Polish Londoner
These are the thoughts and moods of a born Londoner who is proud of his Polish roots.
Wednesday, 18 October 2017
New deal on EU citizens rights must be internationally guaranteed
With regard to Matthew d’Ancona’s article on latest Brexit negotiations (“Brussels will squeeze us till the pips squeak” ES 18th October 2017) there is still one initiative that can break the current impasse and the gloom that surrounds it. The Irish border is currently insoluble until issues of the UK’s main borders are resolved; the money game will rumble on to be played down eventually, EU style, to the wire when all the clocks are stopped to meet an agreed deadline suitable to the political needs of the EU Commission and the Council of Ministers.
Yet the most intransigent enemy of the current proposed UK offer is the European Parliament which could have the final veto on the text of any Withdrawal Agreement. But the EP’s main concern, expressed quite forcibly in the resolution passed 2 weeks ago, was the fate of EU citizens in this country. The current settled status option promoted so vigorously by the Home Office with community leaders and embassies is dead in the water unless it is guaranteed by international supervision recognized by the European Court of Justice and covers all EU citizens currently living here, along with their children and partners.

====================

#### [What is being asked]
Please answer these questions on the post about EU citizens' rights above:
(a) Whose article does the post respond to?
(b) Which body does the post call the most intransigent enemy of the current proposed UK offer?
(c) What must guarantee the settled status option for it not to be dead in the water?

#### [Data lines]
====================

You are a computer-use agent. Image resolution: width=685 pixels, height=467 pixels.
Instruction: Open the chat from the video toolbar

====================

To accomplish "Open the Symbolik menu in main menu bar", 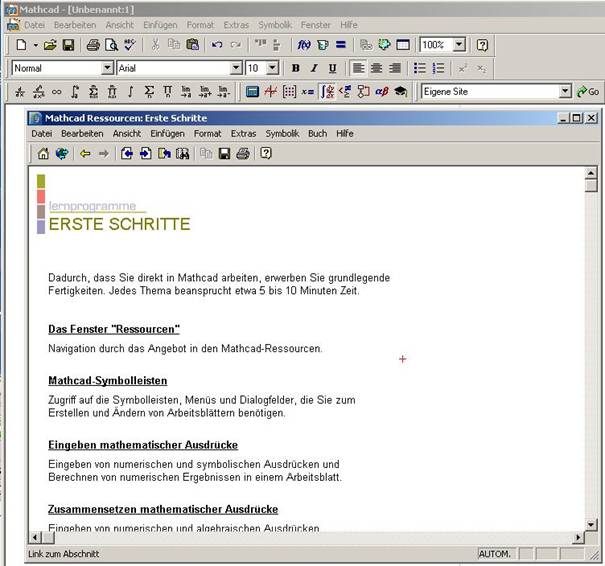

====================

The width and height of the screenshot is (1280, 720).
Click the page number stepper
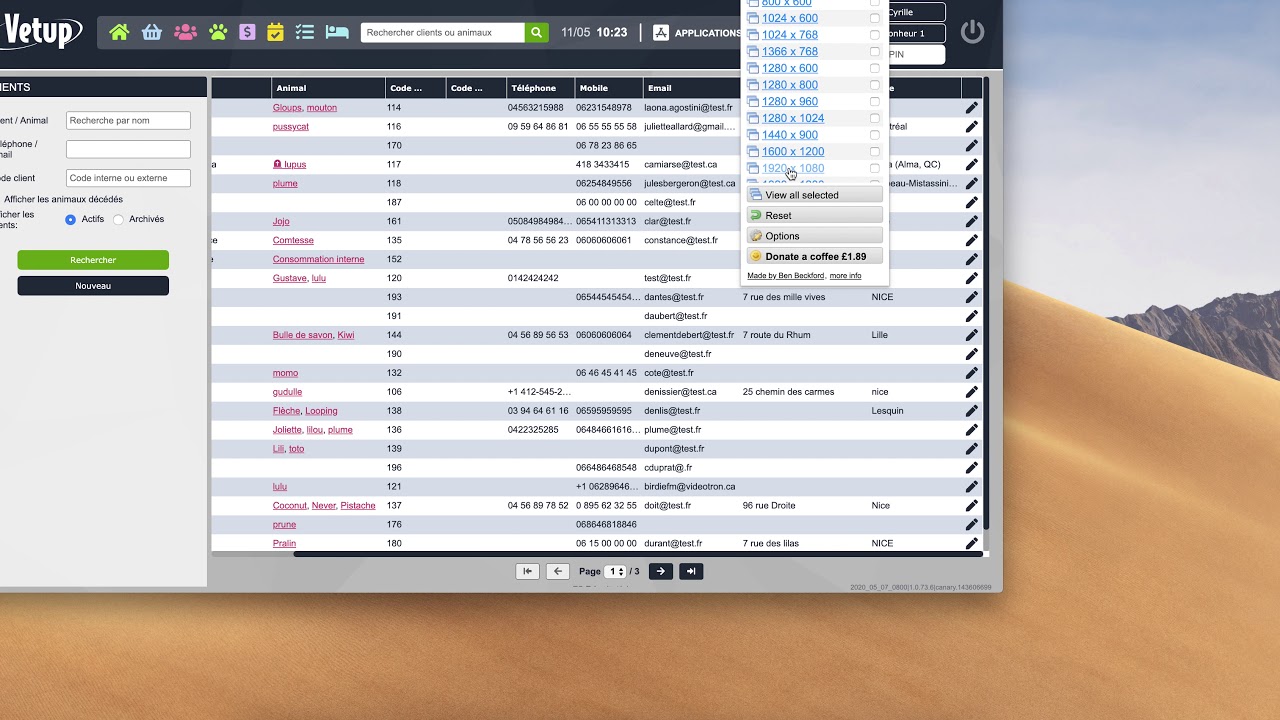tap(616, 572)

====================

#### [Finished exercise]
(a) Matthew d'Ancona's
(b) The European Parliament
(c) International supervision recognized by the European Court of Justice